Man müsste also die Uhrzeiten / Daten als UTC o.Ä. auf dem Server speichern, und bei Aufruf dann für die Benutzer jeweils passend für ihre Zeitzone umrechnen.
Doch wie geht man mit Sommer-/Winterzeit um?
Und vorallem: Wie testet man hier sinnvoll aus?

Für jeden Tipp / Erfahrungsbericht wäre ich dankbar.

Grüße


----------



## WeirdAl (9. Apr 2007)

Huhu,
Du kannst ja auch die Serverzeit als gegeben nehmen und die Zeiten der Clients ignorieren. Dann hast du auch keine Probleme mit dem Zeiten-rumgerechne.

Cu
Alex


----------



## scuzzlebud (9. Apr 2007)

Danke für deine Antwort - aber auch dann muss ich umrechnen, oder nicht?
Wenn der Benutzer aus Amerika eine Bearbeitung tätigt, kann ich nicht einfach die deutsche Serverzeit anzeigen.
Umrechnen muss ich also sowieso, oder mache ich einen Denkfehler?

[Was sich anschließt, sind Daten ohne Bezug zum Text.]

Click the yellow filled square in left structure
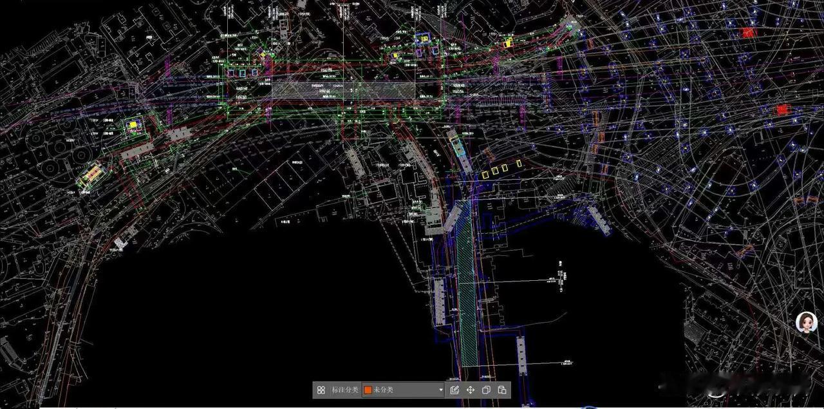click(134, 125)
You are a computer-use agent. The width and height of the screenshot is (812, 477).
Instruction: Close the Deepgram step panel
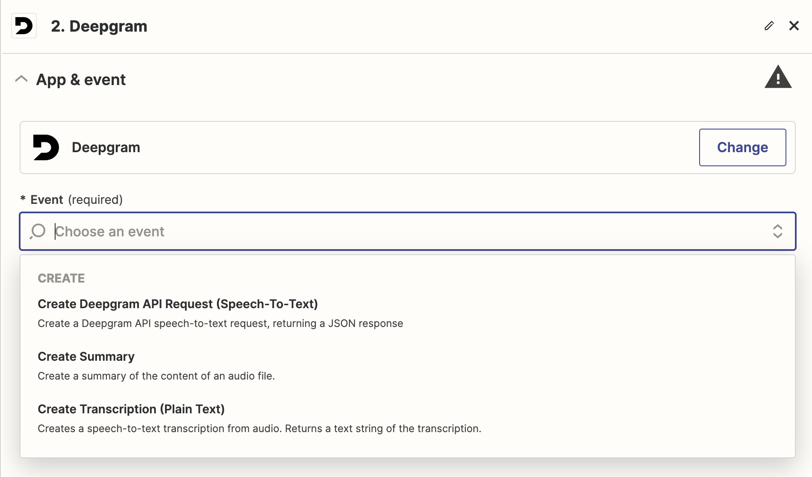[794, 26]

Was mich interessiert ist folgendes:

1. Welches Grundprinzip verwende ich? Meine Idee: Ein Benutzer muss bei Registrierung seine Zeitzone angeben. Tätigt er eine Bearbeitung, wird die Zeit als UTC abgespeichert. Wird die Zeit von einem Benutzer eingesehen, wird die UTC Zeit mittels seiner eingestellten Zeitzone passend für ihn umgerechnet.
Wird das so funktionieren?

2. Wo bekomme ich ein Steuerelement her, in dem ein Benutzer eine Zeitzone auswählen kann? Gibt es da etwas vorgefertigtes?

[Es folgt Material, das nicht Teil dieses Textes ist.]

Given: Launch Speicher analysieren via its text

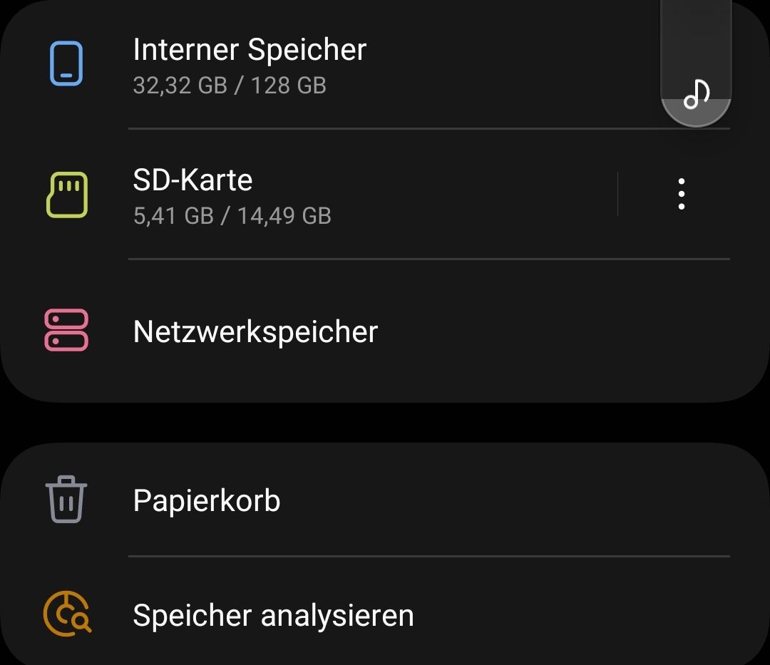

3. Was mache ich mit Sommer- und Winterzeit? Soweit ich weiß, gibt es dafür in den Zeitzonen auch keine Einheit, WANN die Uhr umgestellt wird. Das dürfte recht kompliziert zu handhaben sein, oder?

Das war es erstmal 
Für Tipps und Hinweise wäre ich sehr dankbar!


----------



## Wildcard (9. Apr 2007)

4. Nicht gregorianische Kalender gibt's da auch noch. Keine Angst, das betrifft aber nur ein paar Milliarden Menschen  :wink:


----------



## Guest (9. Apr 2007)

Schau dir das hier an (Umgang mit TimeZone wird da erklärt): http://java.sun.com/developer/JDCTechTips/2003/tt1104.html#2


----------